One of the underlying problems in prevention of cardiovascular disease is the very low specificity with which we are able to detect persons at risk. It is important to sharpen the methods for identifying those persons. The study by Ridker and colleagues enhances this ability and suggests 2 important possibilities: CRP is a risk factor for future MI and stroke in low-risk persons, and treatment with anti-inflammatory agents might prevent future cardiovascular disease. The first possibility was previously suggested by Kuller and colleagues (1), who used a nested case-control design to show an association between CRP and coronary heart disease mortality (mostly sudden deaths) in high-risk persons. They did not show an association with nonfatal MI. The second possibility, a preventive role for anti-inflammatory agents, is suggested by the authors on the basis of the observed effect of aspirin on risk for MI across CRP quartiles. This effect is consistent with the hypothesis of the infectious origin of coronary artery disease. On the other hand, as the authors also suggest, the link between aspirin and CRP may be related to increased activity of tissue factor with increased levels of CRP, which may enhance clotting and thrombosis (2).

The implications of this study are promising, but we still need further evidence from prospective studies specifically designed to test the inflammatory hypothesis using several determinations of CRP over time or, preferably, more specific inflammatory markers.
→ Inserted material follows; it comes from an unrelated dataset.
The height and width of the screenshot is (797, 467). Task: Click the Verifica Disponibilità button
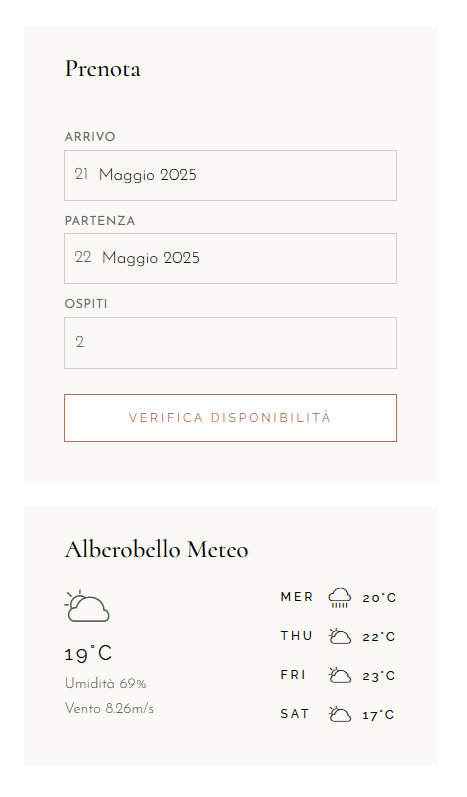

A role for anti-inflammatory agents in reducing the incidence of cardiovascular diseases is supported by the randomized controlled trial of aspirin on which the current report is based (3).

Carlos Brotons, MD
Gaieta Permanyer, MDUniversity Hospital Vall d'HebronBarcelona, Spain


References

1. Kuller LH, Tracy RP, Shaten J, Meilahn EN for the MRFIT Research Group. Relation of the C-reactive protein and coronary heart disease in the MRFIT nested case-control study. Am J Epidemiol. 1996;144:537-47.

2. Cermak J, Key NS, Bach RR, Jacobs HS, Vercellotti GM. C-reactive protein induces human peripheral blood monocytes to synthesize tissue factor. Blood. 1993;82:513-20.

3. Steering Committee of the Physicians' Health Study Research Group. Final report on the aspirin component of the ongoing Physicians' Health Study. N Engl J Med. 1996; 334:1145-9.